Gap Junction Liposomes for Efficient Delivery of Chemotherapeutics to Solid Tumors

Abstract

Chemotherapeutic delivery is limited by inefficient transport across cellular membranes. Here, we harness the cellular gap junction network to release therapeutic cargos directly into the cytosol. Specifically, cell-derived vesicles, termed connectosomes, contain gap junction transmembrane proteins that open a direct passageway to the cellular interior. Connectosomes were previously shown to substantially improve chemotherapeutic delivery in vitro. Here, we test connectosomes in vivo, using a murine breast tumor model. We demonstrate that connectosomes improve chemotherapeutic delivery to cellular targets within tumors by up to 16-fold, compared to conventional drug-loaded liposomes, suggesting an efficient alternative pathway for intracellular delivery.

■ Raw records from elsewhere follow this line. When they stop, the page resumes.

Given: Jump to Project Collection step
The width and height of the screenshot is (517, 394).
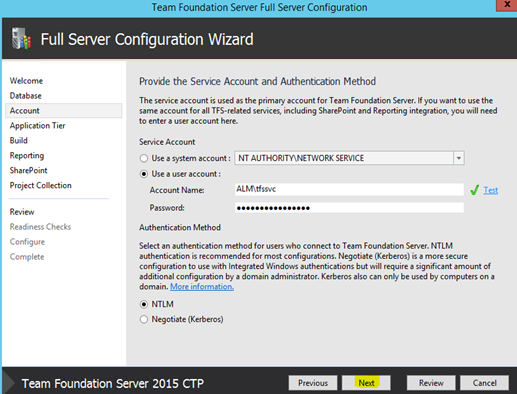Looking at the screenshot, I should click(40, 185).
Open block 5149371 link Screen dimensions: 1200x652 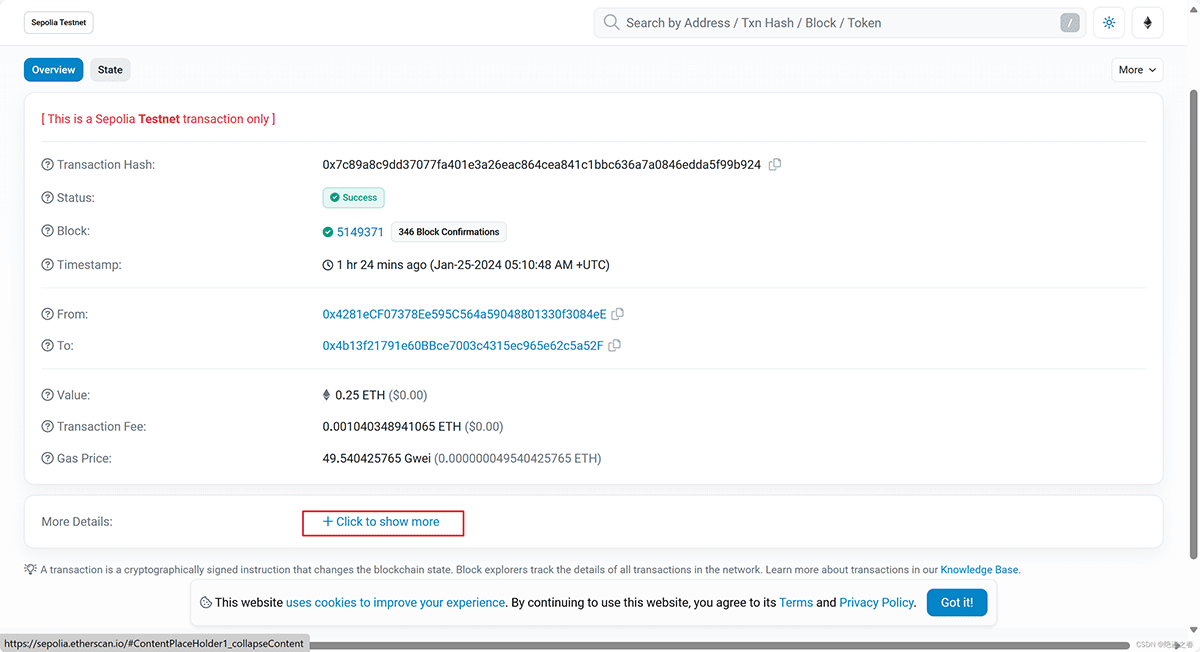tap(360, 232)
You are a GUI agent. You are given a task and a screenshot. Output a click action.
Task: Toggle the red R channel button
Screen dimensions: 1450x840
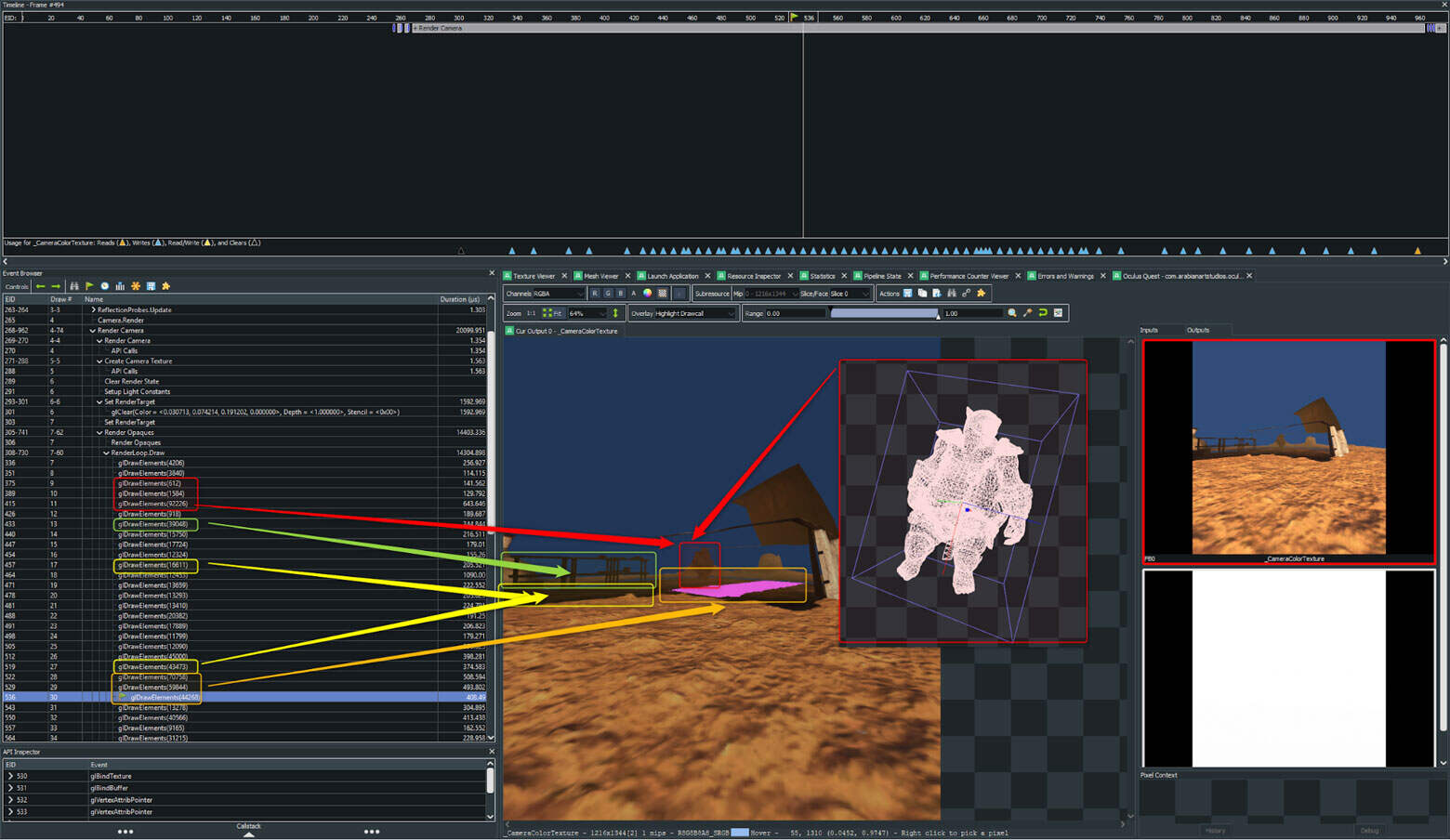coord(595,294)
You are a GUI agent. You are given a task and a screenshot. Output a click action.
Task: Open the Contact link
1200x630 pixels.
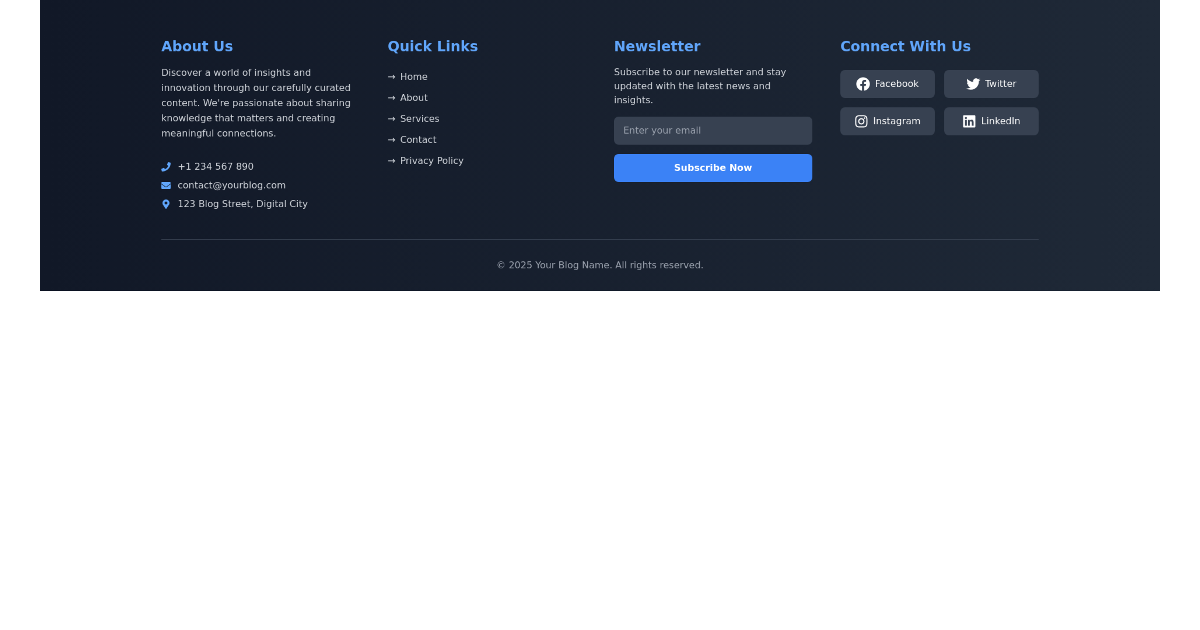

Keywords: delivery; gap junction channels; intracellular; intratumoral; murine mammary tumor.

Figure 1.

Characterization of Connectosome donor cells. Functional gap junctions between RPE donor cells (A) and HeLa cells (B) are evaluated based on lucifer yellow CH dye transport in a scratch loading assay. Cells were scratched in the absence and presence of 100 μM carbenoxolone (CBX) gap junction inhibitor. An intensity profile along the red dotted line indicates dye spreading. Scale bars indicate 50 μm. (C) Connectosomes can be extracted from RPE cells by a cellular membrane blebbing process and loaded with molecular dye molecules such as calcein red-orange (CRO) acetomethoxy (AM) dye. Scale bars indicate 10 μm. (D) Connectosomes retain CRO dye in the presence of calcium ions and release dye when calcium ions are removed by 5 mM of EDTA and EGTA as chelators. Upon removal of CRO dye from the lumen, the fluorescence of the dye is still visible in the membrane, most likely due to non-specific interactions of amphiphilic dye molecules with the membrane. Scale bars indicate 5 μm. (E) Flow cytometry histograms quantify CRO dye release from at least 10,000 connectosomes.

Figure 2.

Doxorubicin-loaded Connectosomes and in vitro delivery to cells. (A) A schematic of passive loading of doxorubicin into Connectosomes by extrusion in a solution of doxorubicin. (B) A schematic of active loading of doxorubicin into Connectosomes by a transmembrane ammonium sulfate gradient, which drives precipitation of doxorubicin inside of vesicles. (C) A chart comparing encapsulation efficiency from passive loading and active loading. Bars indicate the mean encapsulation efficiency. A two-tailed t-test indicates p < 0.05. (D) Representative confocal fluorescence microscopy images of HeLa cells incubated for 2 h with 12 μg of doxorubicin in DOXIL or in Connectosomes. The dashed white lines outline the cells. Scale bars indicate 10 μm. (E) Flow cytometry histograms of doxorubicin fluorescence within HeLa cells after two-hour treatment with DOXIL, free doxorubicin, and doxorubicin-loaded Connectosomes. Median doxorubicin fluorescence intensity is quantified based on flow cytometry histograms. Error bars indicate standard deviation among three replicates. A two-tailed t-test indicates p < 0.05.

Figure 3.

Intracellular delivery of doxorubicin to orthotopic mammary tumors in mouse models. (A) A schematic of the in vivo experimental process. M-Wnt cells were injected into the fourth mammary fat pad of nine mice at a 1×10⁶ cells/mouse to establish tumors. After tumors reached 4 – 7 mm in diameter, doxorubicin-loaded Connectosomes and DOXIL, each at 0.5 mg/kg, were injected directly into the tumors (n = 3). A third group of mice (n = 3) was left untreated. Mice were sacrificed 2 hours post intratumoral injection and tumors were analyzed. (B) Representative confocal fluorescence microscopy images of tumor sections after intratumoral injections of DOXIL and Connectosomes. DAPI staining was performed to visualize tumor cell nuclei. All images are adjusted to the same contrast settings and scale bars indicate 100 μm. (C) The nuclear doxorubicin fluorescence intensities from each entire tumor were plotted as histograms, and a bar chart quantifies the average nuclear doxorubicin intensity (light gray bar) and the median nuclear doxorubicin intensity (dark gray bar). Error bars indicate standard error of the mean, and a two-tailed t-test indicates p < 0.05. (D) Enlarged confocal microscopy images from the insets in (B) provide a closer view of nuclear doxorubicin fluorescence. (E) The nuclear doxorubicin fluorescence intensities from the brightest region within each tumor were plotted as histograms, and a bar chart quantifies the average nuclear doxorubicin intensity (light gray bar) and the median nuclear doxorubicin intensity (dark gray bar). Error bars indicate standard error of the mean, and a two tailed- t-test indicates p < 0.05.